La vera storia della spiaggia per antonomasia Las Teresitas

La vera storia della spiaggia per antonomasia Las Teresitas

Non tutti sanno che la sabbia dorata della spiaggia di Las Teresitas non è originale. La spiaggia di Las Tenerife era costituita da pietre e massi, frequentata dai residenti di San Andrés , Igueste de San Andrés e forse da qualche santracruceros.

Inizialmente la spiaggia di Las Teresitas era divisa in tre parti a cui earano stati dati nomi diversi. Quella pi vicina al paese di San Andrés, " Dopo la sabbia " dove la gente del posto, in una piccola zona di sabbia nera , faceva il bagno e  merenda al calar del sole. La seconda parte, quella centrale, " Los Moros ", fu battezzata così a xcausa di un insediamento di marocchini nato nella zona.
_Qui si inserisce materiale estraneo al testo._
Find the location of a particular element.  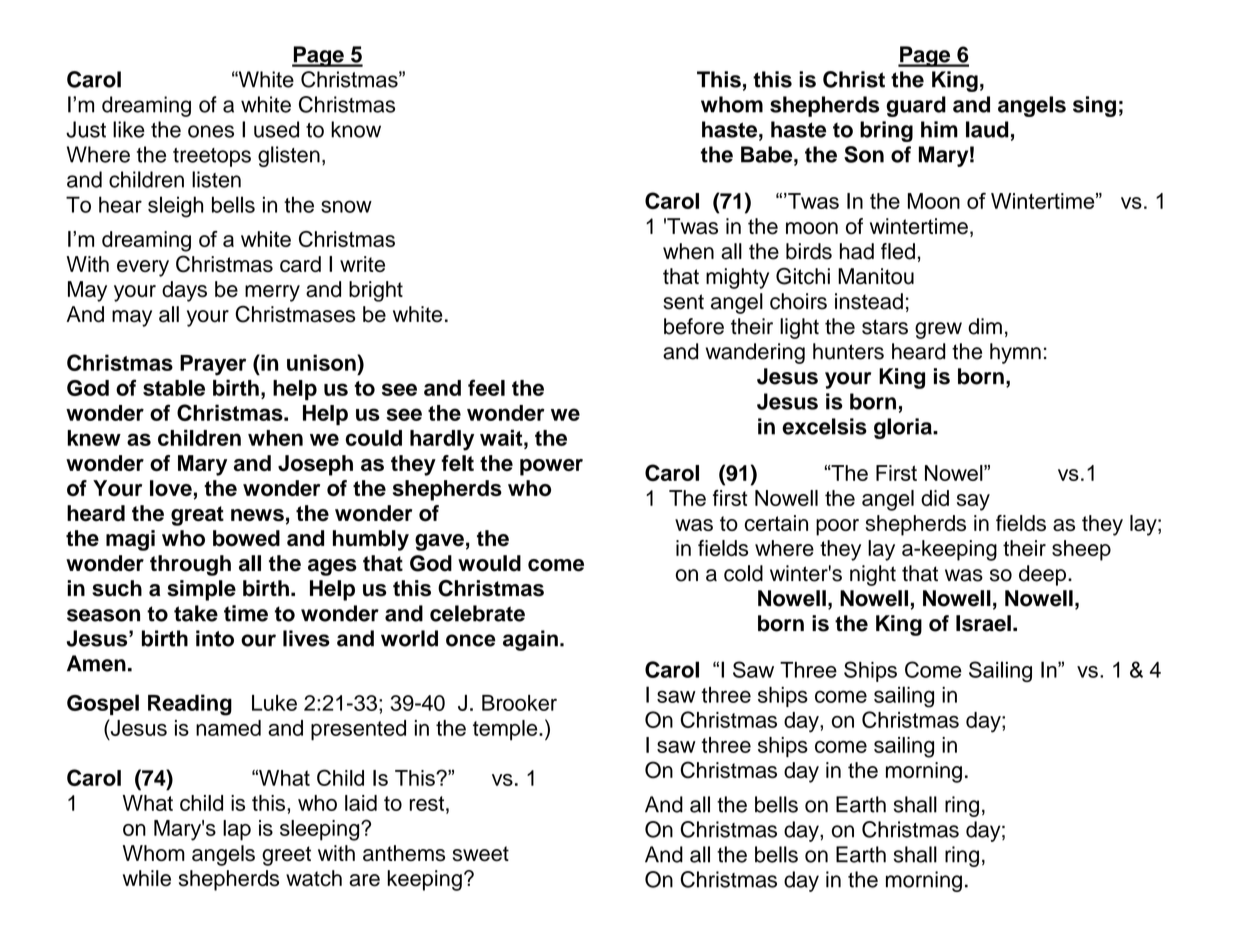

power is located at coordinates (551, 467).
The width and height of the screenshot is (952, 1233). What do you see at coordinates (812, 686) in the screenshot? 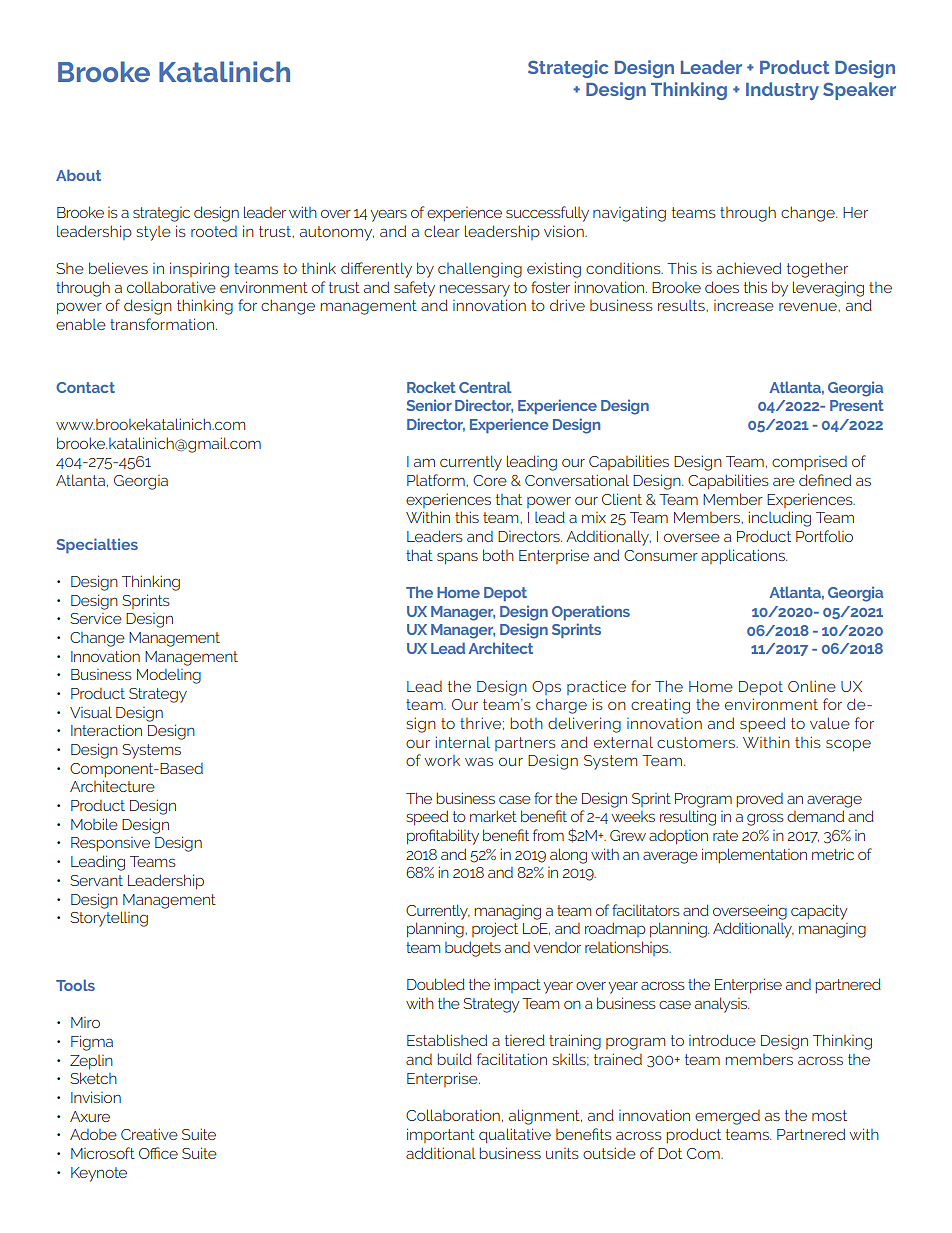
I see `Online` at bounding box center [812, 686].
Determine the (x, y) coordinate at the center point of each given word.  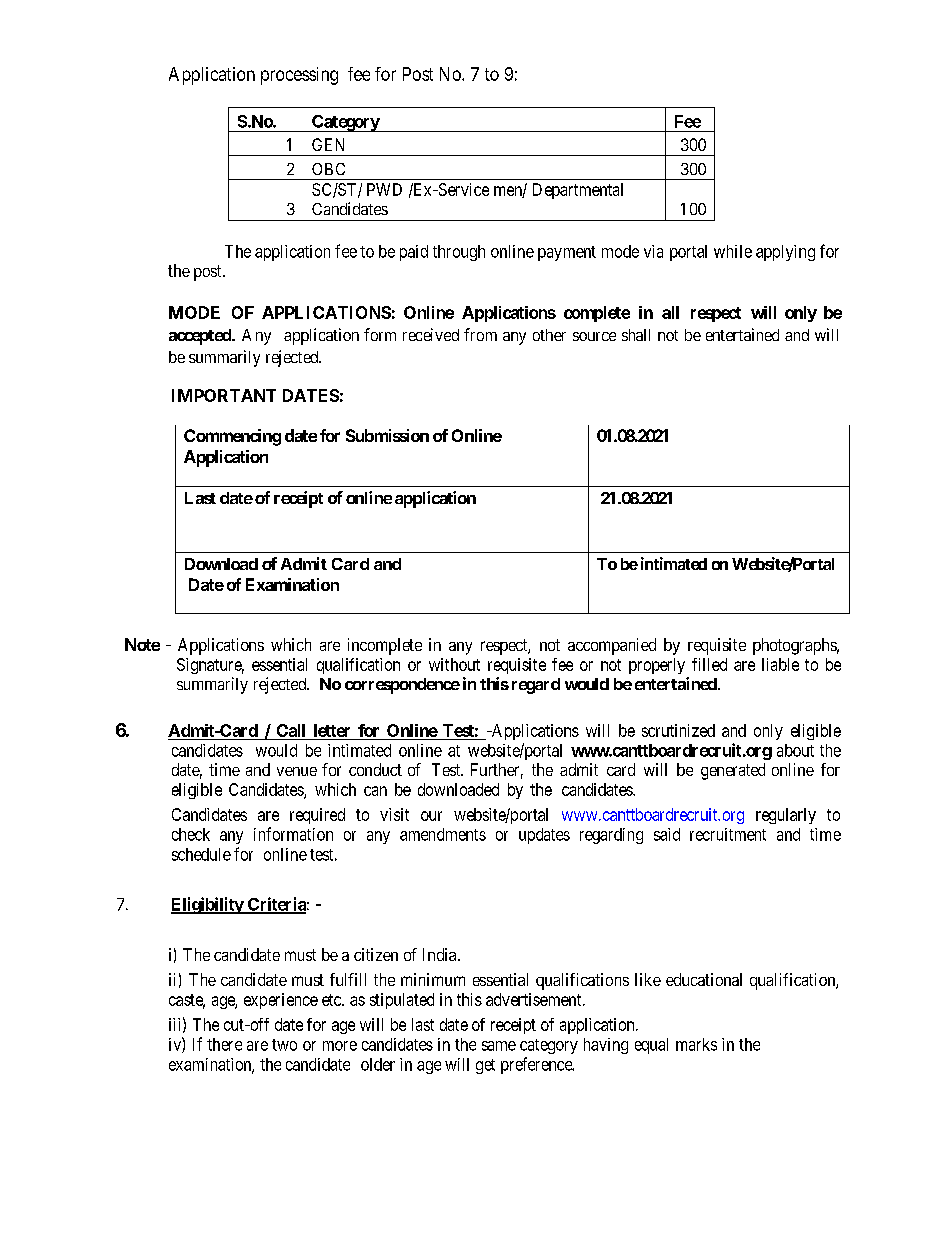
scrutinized (678, 730)
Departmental (578, 191)
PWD (384, 189)
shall (636, 335)
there (224, 1044)
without (454, 664)
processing (299, 76)
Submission (387, 435)
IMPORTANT (224, 395)
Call (291, 730)
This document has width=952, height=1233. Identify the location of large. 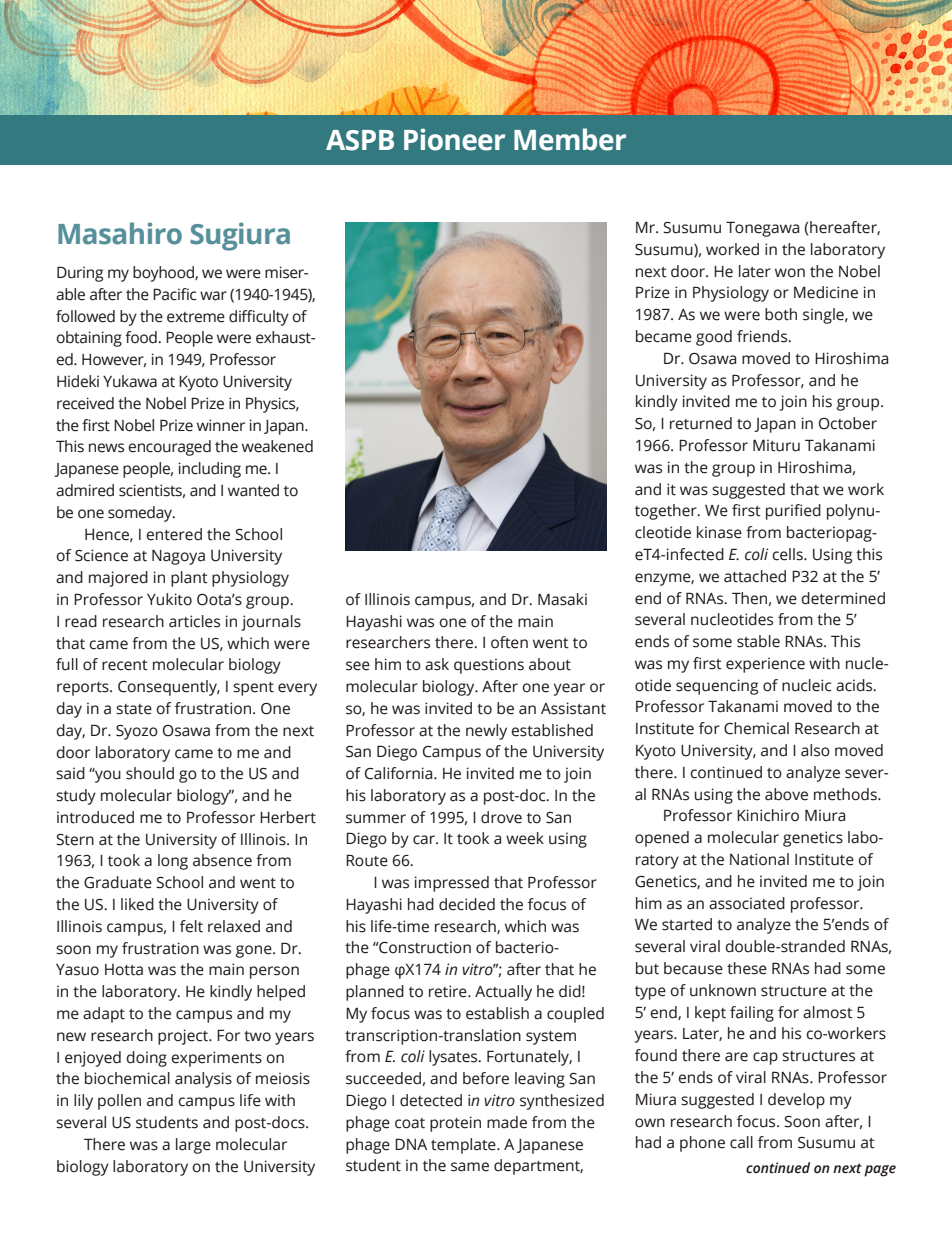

In questa zona si trovava un palazzo appartenuto alla principessa Diana d'Orleans , figlia dei conti di Parigi, e al duca Carlo di Württemberg, figlio di Felipe Alberto, duca di Württemberg. Per finire la zona situata nel Barranco de Las Teresas. Questa'area ha dato poi il nome all'intera spiaggia dopo il suo rimodellamento. 

Era una spiaggia particolarmente  pericolosa, l'acqua urtava violentemente i sassi. Gli abitanti della della zona confermano che a causa del   suo orientamento, la forza dell'acqua e del vento, che hanno sempre caratterizzato questa spiaggi, molte persone hanno perso la vita.  Gli abitanti dell'epoca entravano in acqua con assi di legno per cavalcare le onde. All'epoca era un luogo favorevole per il surf a Tenerife.

Una volta che la scarsa sabbia di origine vulcanica finì, veniva prelevata senza regole dalle imprese edili della città, nel 1953 il consiglio comunale, prese in considerazione allestimento di una spiaggia artificiale. La "gestazione" durò 8 anni, e nel Infine, nel 1961, il Ministero dell'Edilizia approvò il Piano Regolatore per il quartiere e la costa di San Andrés. Furono investiti del progetto gli ingegneri Popeyo Alonso e Miguel Pintor  che misero a punto il progetto della nuova spiaggia.Si arriva al 1967 con l'ordinanza ministeriale che autorizzava i lavori, che esigono l'espropriazione di decine di poderi, per l'ampliamento fino a 80 metri, sui quali vivevano molte famiglie grazie alla coltivazione di banane, pomodori, avocado e mango.

Riprestinare la nuova spiaggia e ammantare quasi un chilometro e mezzo di sabbia vulcanica risultò troppo costoso a causa della sua scarsità. Questo portò il Comune ha chiesto un prestito di 50 milioni di pesetas (più di 300.000 euro). Si è reso anche necessario costruire due frangiflutti laterali, un frangiflutti e un gradino scavato nel mare nel 1968 per evitare che il mare si mangiasse con il tempo aiutare a preservare la nuova sabbia 

Arriviamo nel 1973, nei primi sei mesi, che le pietre sulla spiaggia vengono sostituite da cinque milioni di sacchi di sabbia bionda (270.000 tonnellate) che sono stati importati direttamente dal deserto del Sahara, trasportati della nave Gopegui. Finalmente il 15 giugno dello stesso anno la spiaggia viene inaugurata e la gente può prenderne possesso, diventando, per molti isolani e turisti, una delle spiagge più belle di Tenerife .  

Va ricordato anche una curiosità: Durante i primi tempi, le persone avevano paura di calpestare a piedi nudi la sabbia, in quando che non era inconsueto incappare in scorpioni, cavallette e formiche rosse arrivate anche loro, con la sabbia, dal Sahara.